Domestic uncertainties and FED decision led Brazilian real to 3,95 reais per dollar.

(full report attached)

Brazilian real depreciated 1.9% and closed the week above 3.90

Early in the week, the announcement of measures aiming to reverse the primary deficit proposed in the budget for 2016 encouraged the market and the exchange rate receded to 3.82 reais per U.S. dollar. As the week went on, however, domestic uncertainties and those related to U.S. monetary policy pressured the exchange rate, which closed the week at 3.95. The real depreciated 1.89% during the week, while its peer currencies apreciated (Charts 1, 2, 3 and 4).

Central bank continued to roll over FX swap contracts expiring in October

The monetary authority maintained the rollover of contracts expiring in October at a pace of 9,450 contracts per day.
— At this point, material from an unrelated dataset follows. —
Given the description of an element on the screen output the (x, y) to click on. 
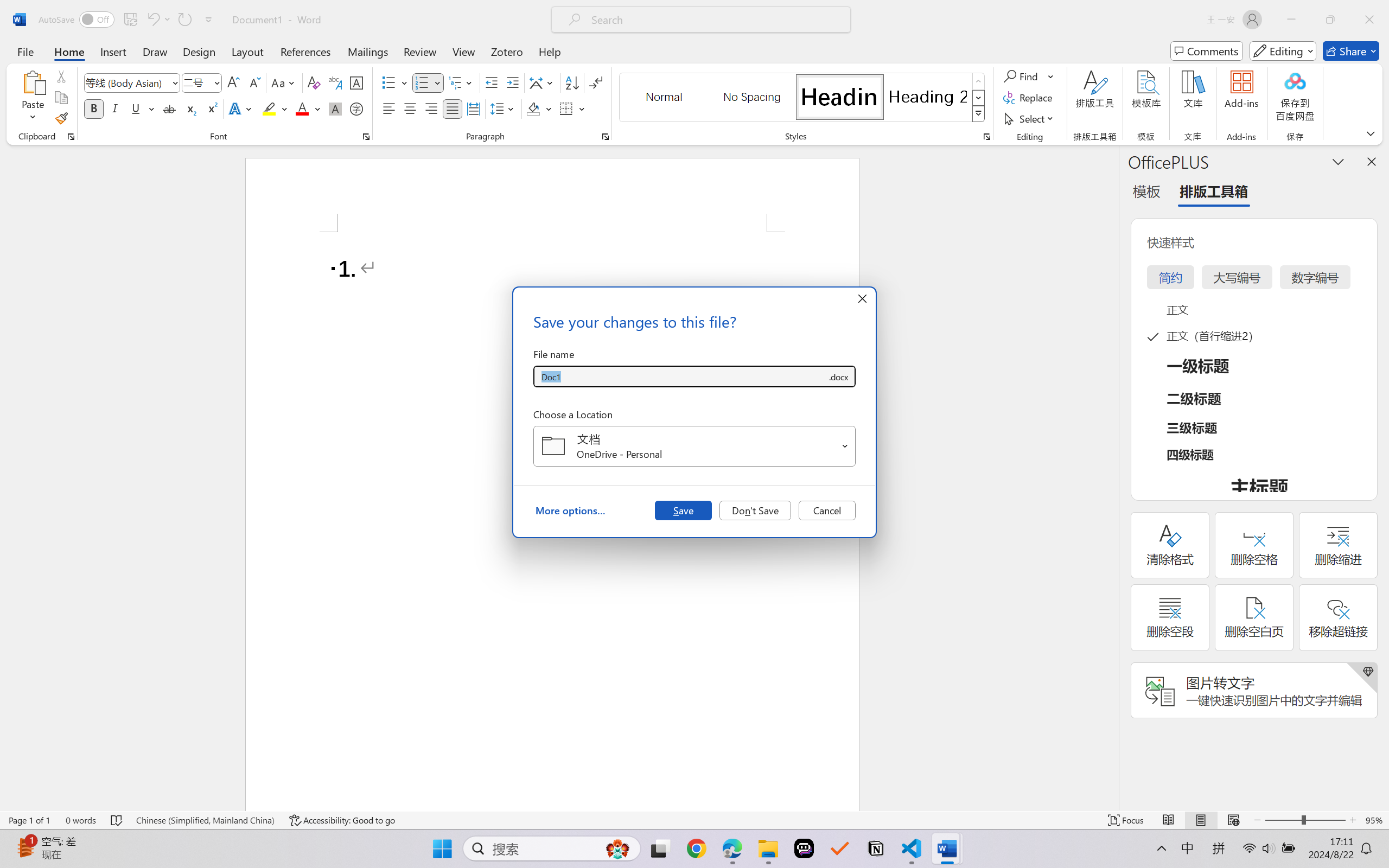
Don't Save (755, 509)
Language Chinese (Simplified, Mainland China) (205, 819)
File name (680, 376)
If this pace is sustained until the end of the month, 100% of the total batch will be rolled over for a second consecutive month (Charts 5 and 6).

Currency flow is negative in September

The currency flow was negative in the past week, with $191 million in trade inflows and $1.1 billion in financial outflows. The flow in September is negative by $517 million (Charts 7 and 8).

No external bond issuance last week

No bonds were issued by Brazilian companies overseas. Year-to-date, issuances add up to $8 billion (Chart 9 and table).

Foreign flows to the stock market are slightly negative

Foreign flows to the stock market are negative by $47 million in September, with $288 million in inflows to the futures market and $335 million in outflows from the spot market (Chart 10).

Institutional investors, non-residents and banks maintained their long positions in FX derivatives virtually unchanged last week

Non-residents, banks and institutional investors hold positions of $32 billion, $45 billion and $21 billion, respectively (Charts 11, 12, 13 and 14).